┌─ Texto fornecido

Subir pela escada — pareceu-me — tinha um sentido
semelhante ao de quedar extasiado diante do pequeno
“Moinho”, de Van Gogh, ou do “Retrato do Pai”, de Henri
Rousseau, expostos em salas do Museu Nacional de Belas
Artes, que se localiza naqueles arredores. A segunda
obra é uma tela diminuta (com proporções pouco maiores
que as de um envelope comum de carta), exibindo em seu
centro a cabeça de um homem rodeada por manchas de tinta
que lembram (ou representam) nuvens. De certo modo, se
tais obras não estivessem expostas num museu e se não
soubéssemos a identidade de quem as tinha pintado, não
acho provável que alguém — que não tivesse uma certa
cultura artística ou que nunca tivesse ouvido falar de
seus autores — se desse ao trabalho de parar para
admirá-las ou, saindo do movimento das ruas, de entrar
num museu ou numa galeria só para observá-las. Não quero
dizer que as instalações de Yoko Ono tenham o mesmo
valor ou o mesmo significado (qualquer que seja) dessas
pinturas de mestres consagrados ou que devam ser
comparadas a elas. No entanto acredito, no que diz
respeito às pinturas, que elas comprovam bem um aspecto
da arte moderna, o qual está no fato de que, em grande
medida, essa arte — chamada moderna — abdicou
de certas qualidades e valores que legitimavam e
justificavam o ato de fazer arte no passado, recorrendo
agora a outros elementos de significação e se firmando
sobre eles. Entre as qualidades e valores abandonados
estariam, por exemplo, a preocupação com as proporções
da imagem ou com a maestria da execução (conforme se vê
nos quadros e esculturas neoclássicos expostos numa das
seções do
mencionado Museu de Belas Artes) — elementos que, a seu
tempo (e ainda hoje, suponho), justificavam para o
público (erudito ou leigo) ao menos o preço do ingresso.
O pequeno quadro de Van Gogh, de execução aparentemente
rápida, com pinceladas soltas e em tons acinzentados,
sobre uma tela retangular, faria o homem comum pensar
que se tratava de uma arte diletante — exatamente porque
lhe falta, a essa arte, aqueles sinais caracterizadores
que, noutras circunstâncias, teriam sido emblemas do
sublime. Pensemos, quanto a isto, que a arte moderna,
arriscando-se no território da insignificância e
buscando legitimidade em outros setores que não o da
exibição, por parte de seus autores, de maestria e
domínio das técnicas disponíveis, se tornou uma arte de
incertezas e perguntas. E, ironicamente, em seu desprezo
pelas instituições (academias e museus), se tornou
sobretudo uma arte dependente dos museus — e dependente,
eu me arriscaria a dizer, num grau maior do que a
própria arte acadêmica (que incorpora, aos olhos do
público, valores e sinais distintivos de nobreza que
podem ser percebidos sem grande esforço de análise,
entendimento ou erudição).

└─

Tarefa proposta: Dê continuidade ao texto sobre a arte moderna e os museus, começando logo após a última frase dele. Não é preciso consultar o material.

┌─ Material anexo

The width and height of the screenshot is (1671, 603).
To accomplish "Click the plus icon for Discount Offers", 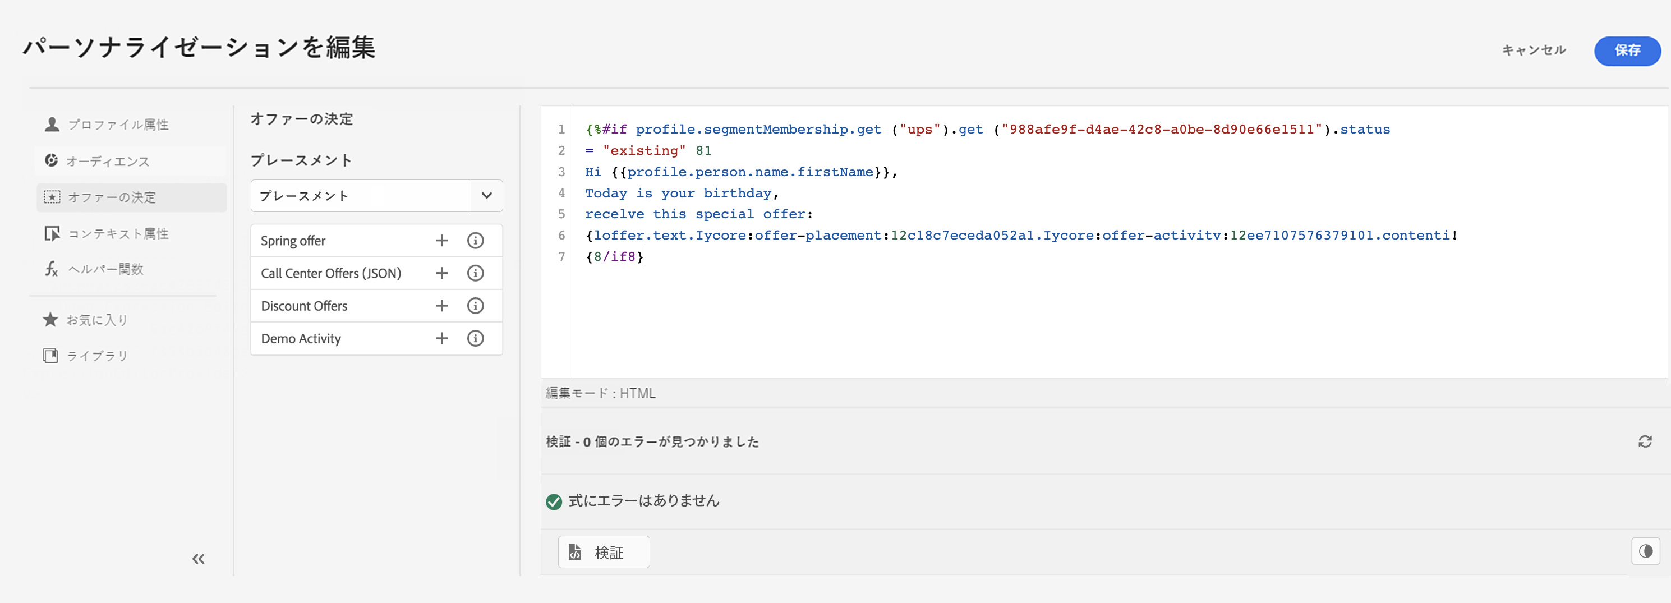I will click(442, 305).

└─

Resposta:
Tal aspecto — a necessidade do museu e da crítica para
realçar ou sublinhar um valor — atingiu o seu ponto mais
agudo ou de saturação na arte dita “conceitual” dos
nossos dias. Como dizer que a escada de Yoko Ono era
parte de uma obra de arte ou de um evento artístico
senão porque se encontrava exposta num museu — lugar
onde, quase sempre, entramos, para admirar a arte,
imbuídos de um sentimento de participação e fervor que
aquelas pequenas ordens tolas e aqueles comandos
aparentemente ingênuos que se estampavam em suas
instalações pareciam explorar com sagacidade? Talvez por
isso eu não tenha aderido ao “espírito” e não tenha
querido participar (ou me tornar participante) de
nenhuma das instalações. Bastava-me a contemplação, que
já me dizia tudo e, principalmente, já me dizia muito
acerca de estar ali, naquele ambiente especial e
“especializado” — templo de celebrações artísticas cujo
sentido começava e terminava nelas mesmas e cujo alcance
eu não saberia dizer se ia além daquelas paredes e
vidraças (muito amplas por sinal) —, para ver as
instalações e as outras obras em exposição.